The third is perhaps the most problematic and that is that even showing in a few instances that these simple beliefs lead to manifest contradictions is not sufficient to change these entrenched beliefs because it is so much easier to retain an incorrect belief, especially if it works on a few occasions, because that reinforces the idea that it is correct (the familiar confirmation bias problem).
This is a problem in physics education too. Students tend to acquire an Aristotelian view of dynamics early in life because it makes so much intuitive sense. They absorb it based on their everyday experiences so that one does not need to be even taught it. Even when they learn Newtonian dynamics, misconceptions about (say) the Third Law are very hard to dislodge. Similarly, the idea that electric current is ‘used up’ when a battery powers a device makes so much intuitive sense that getting students to realize that the amount of current leaving an electrical device is the same as the amount entering is difficult, even if they learn to manipulate the laws of electricity.
One needs a systematic educational strategy for combating these features of the brain that lead to entrenched wrong ideas.
I personally did not find algebra easy at the beginning but there were specific reasons in my case. I left Sri Lanka in the middle of 6th grade for medical treatment in England and missed a whole year of schooling due to being in hospital. But despite this, when I returned, I was promoted to the middle of 7th grade. I was able to catch up fairly easily on the missed year of work in all subjects except for algebra that they had started teaching in 7th grade and thus I had missed the first six months of it. My algebra teacher was also terrible, simply assigning one problem after another from a huge textbook named Hall’s Algebra as I recall. I remember struggling and being baffled by this mysterious entity called ‘x’ that we were asked to ‘solve’ for and being tremendously frustrated at my inability to grasp the subject. But I do recall that at some point, maybe after a month or so, it dawned on me what the basic idea of algebra was and after that I quickly caught up and loved it.

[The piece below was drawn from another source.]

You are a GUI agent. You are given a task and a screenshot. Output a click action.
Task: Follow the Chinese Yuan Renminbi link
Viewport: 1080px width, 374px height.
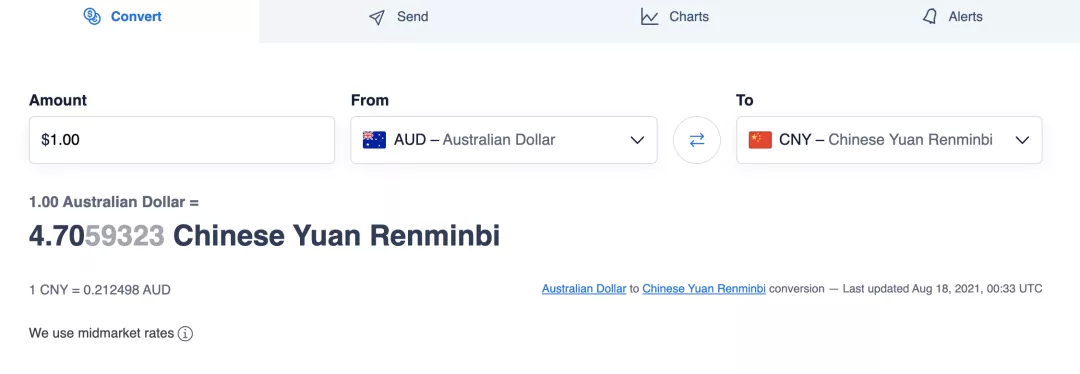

So I can sympathize with people who have difficulty with algebra at the beginning. My point is that if I had started with the rest of my peers, the dawn of understanding would likely have come earlier, and having a good teacher would have helped a lot. So is the problem just bad teaching of algebra that makes it so hard for so many students here? What was your experience with learning algebra? And how much algebra do you use in your life?